En önemli şey ise gerekli tüm malzemeler Doğu Krallığında bulunabilecek türdendi. Her ne kadar geçmiş hayatında simyacıları şahı olduğu zamanlarda ilaç tarifi bulmak yemek içmek kadar kolay olsa da Doğu Krallığı gibi küçük yerler için fazla karmaşıktı bu tür reçeteler. 

 

Zihnini çok basit olan reçeteler için yormak dahi istemedi. Bu reçeteyi seçmek için hatırı sayılır zaman harcamıştı. Ancak bu seviyedeki reçeteler Doğu Krallığı gibi yerlerde insanları dehşete düşürecek etkiye sahipti.

 

Günün sonunda, Jiang Zheng yine de yola koyulmuştu her ne kadar Jiang Chen’in söylediklerine inanmasa da genç dükün prensesin hastalığı ve ailesi üzerine kumar oynamazdı.

 

Yol boyunca genç düke tanrıların gerçekten prensesin hastalığını iyileştirecek ilacın tarifini verdiğine kendini inandırmak için kararlı bir biçimde uğraşıyordu. Geçmişte yaptığı çılgın soytarılıklardan dolayı hala şüpheli olsa ve son derece saçma olduğunu bilse de yapacak bir şeyi yoktu.

 

“Bir genç dükün kâhyası normalde böbürlenerek yürümez mi, fakat neden benim günlerim dertli geçiyor?” içinden geçirerek umursamaz bir biçimde Şifa Konağına yürüdü.

 

“Eğer işler yolunda gitmezse onların benimle alay etmesine bir süre göz yumarım zaten bu ilk olmayacak.” acı verici bir düşünce aklındaydı.

 

Şifa Konağı başkentte ünlüydü ve nüfuzu vardı. Birçok yapısı resmedilmeye değer cinstendi. Kapıdan içeri girdiğinden ayakları titremeye başlamıştı, içini giderek büyüyen bir korku kaplamaya başlamıştı.

 

“Uh …. şey .. um … Birkaç ilaç malzemesine bakıyordum!”


Şifa Konağının çalışanları profesyonel bir eğitim almıştı ve öğrendikleri ilk şey yüzleri hatırlamaktı. Hangi yüze normal davranılır hangisine somurtulur hangisine iltifat edilir. Jiang Zheng’in yüzü tanıdık olmayanlardandı. 

 

“Ahem. Efendim, ilaç malzemeleri almakta sıkıntı yok, fakat önce kuralları konuşalım. Kredi ile iş yapmıyoruz. Ödemenin hepsini bir seferde kabul ediyoruz."
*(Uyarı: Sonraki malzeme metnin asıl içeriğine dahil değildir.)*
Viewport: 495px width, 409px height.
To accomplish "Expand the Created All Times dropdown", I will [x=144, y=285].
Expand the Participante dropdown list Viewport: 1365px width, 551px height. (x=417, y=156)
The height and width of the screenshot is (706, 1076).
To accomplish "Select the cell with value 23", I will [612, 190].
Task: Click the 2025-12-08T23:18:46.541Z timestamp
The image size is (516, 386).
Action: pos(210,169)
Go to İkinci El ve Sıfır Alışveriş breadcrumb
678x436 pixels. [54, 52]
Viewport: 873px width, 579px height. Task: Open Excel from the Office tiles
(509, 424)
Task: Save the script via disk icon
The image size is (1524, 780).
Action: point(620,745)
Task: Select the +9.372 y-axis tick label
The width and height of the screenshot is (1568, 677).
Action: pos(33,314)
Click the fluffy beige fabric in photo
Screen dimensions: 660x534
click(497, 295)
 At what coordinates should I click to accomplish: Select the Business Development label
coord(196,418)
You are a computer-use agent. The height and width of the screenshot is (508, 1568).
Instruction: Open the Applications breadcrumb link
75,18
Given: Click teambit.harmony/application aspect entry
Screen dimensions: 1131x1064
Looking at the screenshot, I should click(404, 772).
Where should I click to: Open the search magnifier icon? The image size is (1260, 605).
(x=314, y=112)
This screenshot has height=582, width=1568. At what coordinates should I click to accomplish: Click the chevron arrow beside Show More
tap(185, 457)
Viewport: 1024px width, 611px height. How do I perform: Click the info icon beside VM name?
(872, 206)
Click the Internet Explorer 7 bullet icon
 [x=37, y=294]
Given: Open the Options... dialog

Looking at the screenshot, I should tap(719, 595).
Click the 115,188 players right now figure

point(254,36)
“Nakit, Nakit var bende” dedi aceleci bir tonla.

 

Görevli listeye göz attı ve abaküsteki boncuklarla oynayarak “8 çeşit ruh seviyesi malzeme toplam 9,800 gümüş tutuyor ağırlıklarına göre. Her zamanki gibi önce ödeme sonra malzemeler.”


Jiang Zheng yalandan 2 sefer öksürdü. “Eh, erm, şey, Yönetici ile görüşmek istiyorum.”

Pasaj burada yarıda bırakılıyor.